转录因子在细胞核质间的分布是调控真核细胞生理功能的重要方式之一。Arx是homeodomain转录因子家族成员之一，它通过抑制其它基因的表达来调控多个组织的发育，突变的Arx导致多种遗传疾病。我们在C2C12细胞中发现，Arx的核质分布随细胞的分化而改变：分化前它在细胞核中，分化时它分布在细胞质。Crm1介导出核途径的特异抑制物能阻止Arx的细胞质分布，降低细胞的分化能力， 说明它的出核可能与C2C12分化相关；Arx的第530氨基酸-丝氨酸-可能是Arx主要的PKA磷酸化位点，它的突变(S to A)阻止Arx与Crm1相互作用，继而阻止Arx的出核。据此，我们将在本项目中确定Arx出核的分子机理；探索 PKA磷酸化调控Arx的细胞核质分布，继而调控C2C12分化的机理；分离和验证促进C2C12分化的Arx靶基因。本项目是我们系统研究Arx核质分布与其生物学功能关系的继续。

Nucleocytoplasmic localization of transcription factors is one of factors regulating physiological functions of eukaryotic cells. Arx, member of homeodomain-containing transcription factor family, regulates development of multiple tissues by repressing expression of genes in cells.
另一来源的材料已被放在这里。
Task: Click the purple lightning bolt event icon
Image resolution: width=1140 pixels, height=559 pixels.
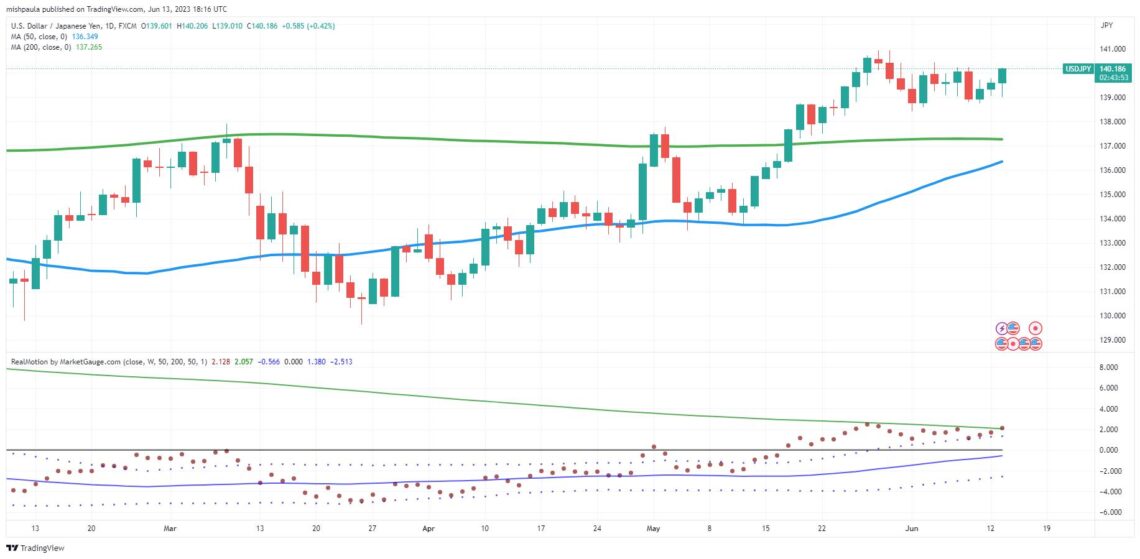Action: pos(1002,329)
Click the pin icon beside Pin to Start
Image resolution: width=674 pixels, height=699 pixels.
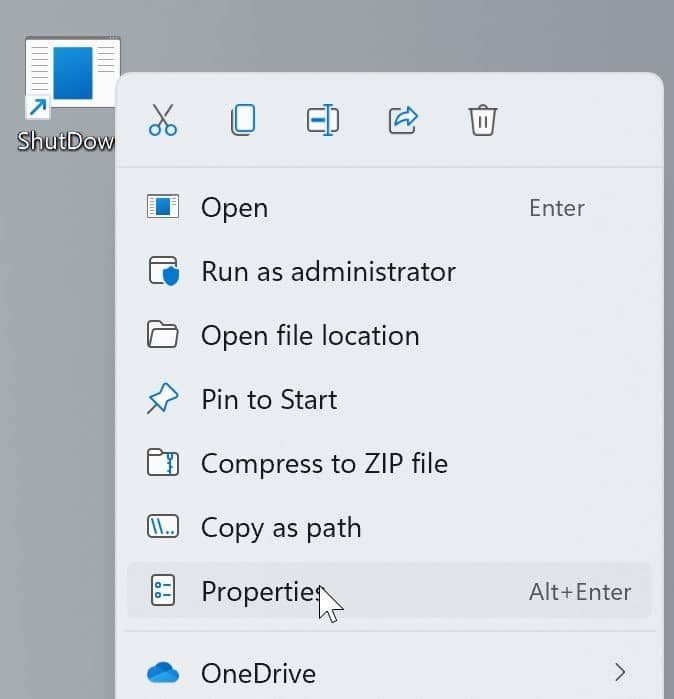(162, 400)
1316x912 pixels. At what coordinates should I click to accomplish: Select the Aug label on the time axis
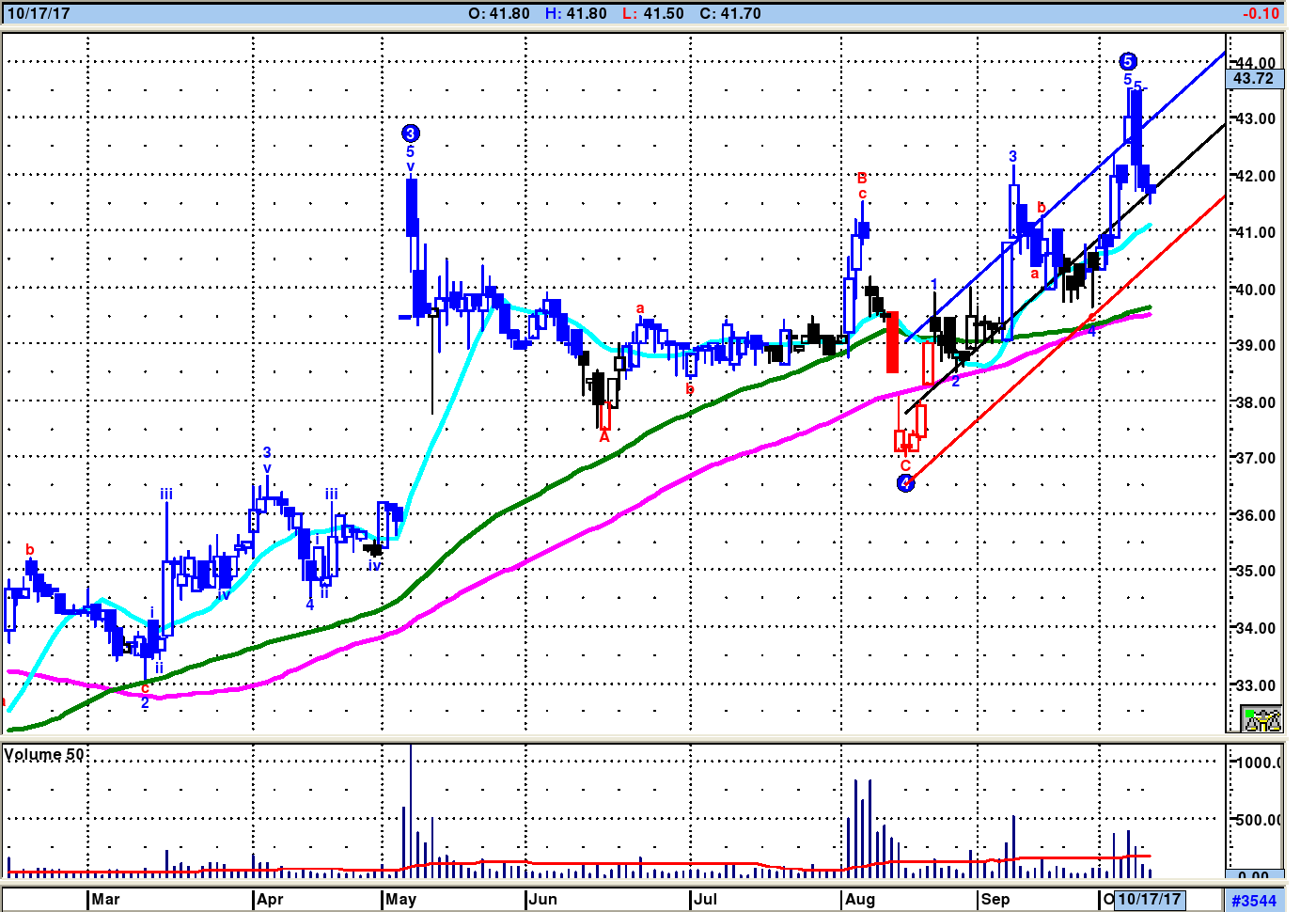click(x=860, y=900)
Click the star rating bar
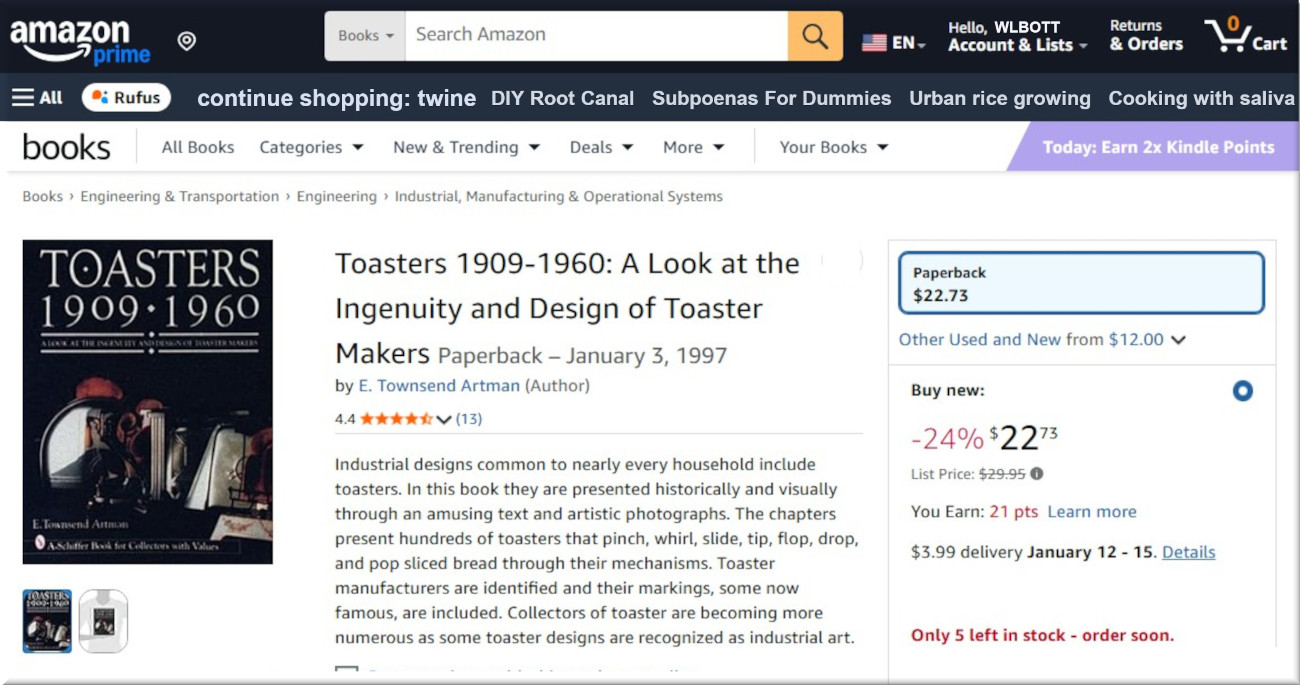Image resolution: width=1300 pixels, height=685 pixels. click(396, 419)
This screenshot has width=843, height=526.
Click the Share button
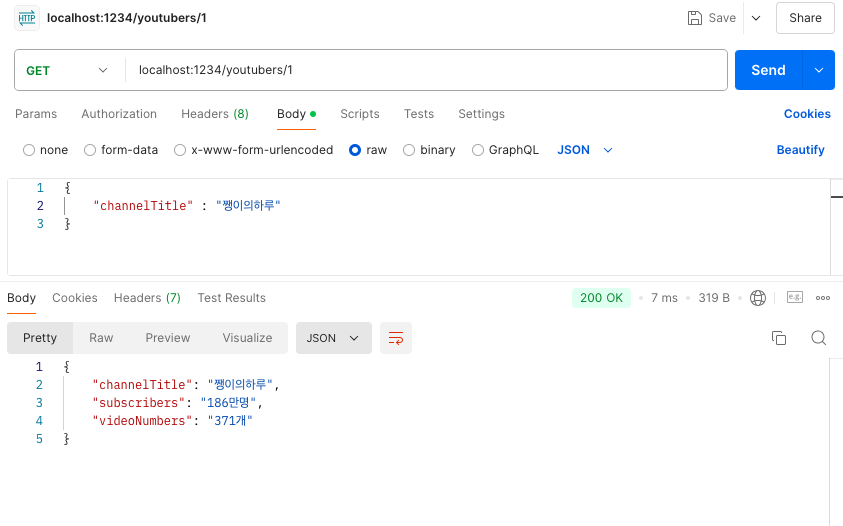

Mutated Arx causes several genetic diseases. We observed in C2C12 cells that Arx relocates from the nucleus to the cytoplasm when cells start differentiation: Arx is mainly in the nucleus when cells do not differentiate but it is mainly in the cytoplasm in differentiated cells. Inhibitors of the Crm1-mediated export pathway block the export of Arx and stop the differentiation significantly, suggesting that the relocation of Arx from the nucleus to the cytoplasm is related to C2C12 differentiation. We also found that 530S (serine) of Arx could be the major phosphorylation site for PKA and its mutation from serine to alanine prevented both the interaction between Arx with Crm1 and the nuclear export of Arx.Based on these preliminary data, in this project, we will elucidate mechanisms of Arx export and undertand how nucleocytoplasmic localization of Arx regulated by PKA phosphorylation controls cell differentiation. We will identify genes which promote C2C12 differentiation but are repressed by Arx. These goals are part of our researches on functional analysis of nucleocytoplasmic localization of Arx.